(begin)
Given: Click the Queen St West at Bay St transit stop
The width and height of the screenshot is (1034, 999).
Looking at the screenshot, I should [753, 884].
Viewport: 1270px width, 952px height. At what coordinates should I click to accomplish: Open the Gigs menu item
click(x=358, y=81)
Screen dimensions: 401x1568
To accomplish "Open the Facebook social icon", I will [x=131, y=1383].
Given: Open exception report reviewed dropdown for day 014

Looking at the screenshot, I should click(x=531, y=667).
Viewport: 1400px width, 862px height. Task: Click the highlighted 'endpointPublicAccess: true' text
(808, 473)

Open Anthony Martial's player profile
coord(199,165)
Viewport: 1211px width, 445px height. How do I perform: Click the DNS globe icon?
(end)
▸ Exercise description: Can you copy out the whole listing above word for word, keeping every line as it appears?

▸ Task output:
Given: Click the Queen St West at Bay St transit stop
The width and height of the screenshot is (1034, 999).
Looking at the screenshot, I should [753, 884].
Viewport: 1270px width, 952px height. At what coordinates should I click to accomplish: Open the Gigs menu item
click(x=358, y=81)
Screen dimensions: 401x1568
To accomplish "Open the Facebook social icon", I will [x=131, y=1383].
Given: Open exception report reviewed dropdown for day 014

Looking at the screenshot, I should click(x=531, y=667).
Viewport: 1400px width, 862px height. Task: Click the highlighted 'endpointPublicAccess: true' text
(808, 473)

Open Anthony Martial's player profile
coord(199,165)
Viewport: 1211px width, 445px height. How do I perform: Click the DNS globe icon?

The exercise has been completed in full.